◆ **The records**:
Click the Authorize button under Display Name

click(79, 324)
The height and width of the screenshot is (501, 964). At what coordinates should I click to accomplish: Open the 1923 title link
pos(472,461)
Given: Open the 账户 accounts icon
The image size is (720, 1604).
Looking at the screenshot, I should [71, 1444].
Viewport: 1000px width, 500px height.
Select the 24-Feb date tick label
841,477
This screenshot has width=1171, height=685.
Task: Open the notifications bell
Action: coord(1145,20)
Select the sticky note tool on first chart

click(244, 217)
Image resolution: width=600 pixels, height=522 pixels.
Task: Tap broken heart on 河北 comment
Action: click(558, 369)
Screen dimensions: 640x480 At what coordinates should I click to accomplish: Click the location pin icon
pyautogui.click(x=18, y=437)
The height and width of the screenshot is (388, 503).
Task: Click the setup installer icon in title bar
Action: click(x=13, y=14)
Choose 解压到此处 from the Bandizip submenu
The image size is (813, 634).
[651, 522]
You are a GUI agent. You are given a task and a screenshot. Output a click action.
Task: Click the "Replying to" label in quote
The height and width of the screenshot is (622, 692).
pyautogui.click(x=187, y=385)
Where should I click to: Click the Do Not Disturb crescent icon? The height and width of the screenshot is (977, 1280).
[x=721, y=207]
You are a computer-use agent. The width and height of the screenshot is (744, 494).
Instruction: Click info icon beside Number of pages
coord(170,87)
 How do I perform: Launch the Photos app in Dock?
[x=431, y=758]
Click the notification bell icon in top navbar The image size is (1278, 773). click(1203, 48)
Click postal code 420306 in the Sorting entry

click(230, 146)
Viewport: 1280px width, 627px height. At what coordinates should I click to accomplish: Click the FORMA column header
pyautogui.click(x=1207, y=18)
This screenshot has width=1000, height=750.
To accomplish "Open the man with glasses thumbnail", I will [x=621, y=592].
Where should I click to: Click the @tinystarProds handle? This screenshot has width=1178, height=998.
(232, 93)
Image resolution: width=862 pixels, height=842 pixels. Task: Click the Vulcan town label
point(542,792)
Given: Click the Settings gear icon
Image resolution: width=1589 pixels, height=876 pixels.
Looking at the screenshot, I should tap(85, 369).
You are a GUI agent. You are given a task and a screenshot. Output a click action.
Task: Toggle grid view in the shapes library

◆ **What you should do**: Please print each entry once more, exactly as it reads.

◆ **Task solution**:
Click the Authorize button under Display Name

click(79, 324)
The height and width of the screenshot is (501, 964). At what coordinates should I click to accomplish: Open the 1923 title link
pos(472,461)
Given: Open the 账户 accounts icon
The image size is (720, 1604).
Looking at the screenshot, I should [71, 1444].
Viewport: 1000px width, 500px height.
Select the 24-Feb date tick label
841,477
This screenshot has width=1171, height=685.
Task: Open the notifications bell
Action: coord(1145,20)
Select the sticky note tool on first chart

click(244, 217)
Image resolution: width=600 pixels, height=522 pixels.
Task: Tap broken heart on 河北 comment
Action: click(558, 369)
Screen dimensions: 640x480 At what coordinates should I click to accomplish: Click the location pin icon
pyautogui.click(x=18, y=437)
The height and width of the screenshot is (388, 503).
Task: Click the setup installer icon in title bar
Action: click(x=13, y=14)
Choose 解压到此处 from the Bandizip submenu
The image size is (813, 634).
[651, 522]
You are a GUI agent. You are given a task and a screenshot. Output a click action.
Task: Click the "Replying to" label in quote
The height and width of the screenshot is (622, 692).
pyautogui.click(x=187, y=385)
Where should I click to: Click the Do Not Disturb crescent icon? The height and width of the screenshot is (977, 1280).
[x=721, y=207]
You are a computer-use agent. The width and height of the screenshot is (744, 494).
Instruction: Click info icon beside Number of pages
coord(170,87)
 How do I perform: Launch the Photos app in Dock?
[x=431, y=758]
Click the notification bell icon in top navbar The image size is (1278, 773). click(1203, 48)
Click postal code 420306 in the Sorting entry

click(230, 146)
Viewport: 1280px width, 627px height. At what coordinates should I click to accomplish: Click the FORMA column header
pyautogui.click(x=1207, y=18)
This screenshot has width=1000, height=750.
To accomplish "Open the man with glasses thumbnail", I will [x=621, y=592].
Where should I click to: Click the @tinystarProds handle? This screenshot has width=1178, height=998.
(232, 93)
Image resolution: width=862 pixels, height=842 pixels. Task: Click the Vulcan town label
point(542,792)
Given: Click the Settings gear icon
Image resolution: width=1589 pixels, height=876 pixels.
Looking at the screenshot, I should tap(85, 369).
You are a GUI agent. You are given a task and a screenshot. Output a click action.
Task: Toggle grid view in the shapes library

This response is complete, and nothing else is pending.